Stored data entries:
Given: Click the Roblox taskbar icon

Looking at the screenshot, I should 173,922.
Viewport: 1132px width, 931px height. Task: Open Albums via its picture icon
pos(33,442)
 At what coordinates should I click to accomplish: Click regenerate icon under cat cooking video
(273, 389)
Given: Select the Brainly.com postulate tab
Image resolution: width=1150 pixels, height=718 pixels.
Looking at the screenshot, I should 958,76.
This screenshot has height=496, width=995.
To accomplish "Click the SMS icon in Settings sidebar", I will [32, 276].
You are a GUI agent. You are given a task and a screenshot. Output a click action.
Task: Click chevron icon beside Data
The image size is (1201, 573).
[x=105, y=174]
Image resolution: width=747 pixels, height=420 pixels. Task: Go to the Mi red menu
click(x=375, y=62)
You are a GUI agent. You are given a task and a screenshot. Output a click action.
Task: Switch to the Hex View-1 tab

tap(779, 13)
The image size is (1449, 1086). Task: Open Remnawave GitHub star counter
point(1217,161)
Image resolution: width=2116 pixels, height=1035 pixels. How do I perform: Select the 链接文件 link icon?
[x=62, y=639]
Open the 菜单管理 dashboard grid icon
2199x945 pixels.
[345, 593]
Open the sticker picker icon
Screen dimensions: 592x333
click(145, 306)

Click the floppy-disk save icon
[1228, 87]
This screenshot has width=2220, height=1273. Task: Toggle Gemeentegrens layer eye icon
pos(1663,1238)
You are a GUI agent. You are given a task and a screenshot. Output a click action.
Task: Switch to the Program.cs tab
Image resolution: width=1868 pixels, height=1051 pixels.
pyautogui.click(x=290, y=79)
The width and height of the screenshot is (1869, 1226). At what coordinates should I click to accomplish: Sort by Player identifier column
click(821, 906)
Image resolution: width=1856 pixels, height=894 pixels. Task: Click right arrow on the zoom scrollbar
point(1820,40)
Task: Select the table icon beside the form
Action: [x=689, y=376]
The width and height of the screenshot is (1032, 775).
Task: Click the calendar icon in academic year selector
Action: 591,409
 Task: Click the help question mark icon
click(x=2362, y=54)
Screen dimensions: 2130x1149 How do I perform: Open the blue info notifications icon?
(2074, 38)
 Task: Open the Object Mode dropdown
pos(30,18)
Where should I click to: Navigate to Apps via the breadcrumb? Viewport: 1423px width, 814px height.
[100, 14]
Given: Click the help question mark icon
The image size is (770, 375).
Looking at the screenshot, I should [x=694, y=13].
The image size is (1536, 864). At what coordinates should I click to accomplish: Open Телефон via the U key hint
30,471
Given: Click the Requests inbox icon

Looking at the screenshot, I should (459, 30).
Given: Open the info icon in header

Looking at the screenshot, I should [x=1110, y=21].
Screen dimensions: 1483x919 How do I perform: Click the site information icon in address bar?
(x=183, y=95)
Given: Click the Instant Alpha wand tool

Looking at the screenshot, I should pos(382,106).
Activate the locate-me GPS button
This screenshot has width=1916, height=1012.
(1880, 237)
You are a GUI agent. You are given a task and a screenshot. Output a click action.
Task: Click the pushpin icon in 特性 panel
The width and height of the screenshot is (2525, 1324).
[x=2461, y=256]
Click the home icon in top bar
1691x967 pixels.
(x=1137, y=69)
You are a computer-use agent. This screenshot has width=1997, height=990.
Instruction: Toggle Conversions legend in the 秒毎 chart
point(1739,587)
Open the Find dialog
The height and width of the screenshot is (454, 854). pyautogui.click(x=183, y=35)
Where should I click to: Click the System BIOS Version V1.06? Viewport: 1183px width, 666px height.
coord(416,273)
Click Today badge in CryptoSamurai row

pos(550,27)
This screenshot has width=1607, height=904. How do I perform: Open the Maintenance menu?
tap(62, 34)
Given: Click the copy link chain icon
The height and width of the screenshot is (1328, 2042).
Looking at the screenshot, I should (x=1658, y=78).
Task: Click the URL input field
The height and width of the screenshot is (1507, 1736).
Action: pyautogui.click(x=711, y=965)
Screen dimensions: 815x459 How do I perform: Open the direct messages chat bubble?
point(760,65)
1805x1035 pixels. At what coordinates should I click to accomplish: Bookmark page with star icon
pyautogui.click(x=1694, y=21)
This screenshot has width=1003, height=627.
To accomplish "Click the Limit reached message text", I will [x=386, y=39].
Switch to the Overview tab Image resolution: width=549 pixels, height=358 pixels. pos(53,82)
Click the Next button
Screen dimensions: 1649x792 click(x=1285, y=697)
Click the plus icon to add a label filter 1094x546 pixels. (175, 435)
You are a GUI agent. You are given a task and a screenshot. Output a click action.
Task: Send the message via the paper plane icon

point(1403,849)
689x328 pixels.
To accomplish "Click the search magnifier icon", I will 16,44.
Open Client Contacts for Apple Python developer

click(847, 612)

Task statement |
From the records above, copy out the line with "Open the Find dialog", the line with "Switch to the Overview", and every line between them, word for word.

Completed task |
Open the Find dialog
The height and width of the screenshot is (454, 854). pyautogui.click(x=183, y=35)
Where should I click to: Click the System BIOS Version V1.06? Viewport: 1183px width, 666px height.
coord(416,273)
Click Today badge in CryptoSamurai row

pos(550,27)
This screenshot has width=1607, height=904. How do I perform: Open the Maintenance menu?
tap(62, 34)
Given: Click the copy link chain icon
The height and width of the screenshot is (1328, 2042).
Looking at the screenshot, I should (x=1658, y=78).
Task: Click the URL input field
The height and width of the screenshot is (1507, 1736).
Action: pyautogui.click(x=711, y=965)
Screen dimensions: 815x459 How do I perform: Open the direct messages chat bubble?
point(760,65)
1805x1035 pixels. At what coordinates should I click to accomplish: Bookmark page with star icon
pyautogui.click(x=1694, y=21)
This screenshot has width=1003, height=627.
To accomplish "Click the Limit reached message text", I will [x=386, y=39].
Switch to the Overview tab Image resolution: width=549 pixels, height=358 pixels. pos(53,82)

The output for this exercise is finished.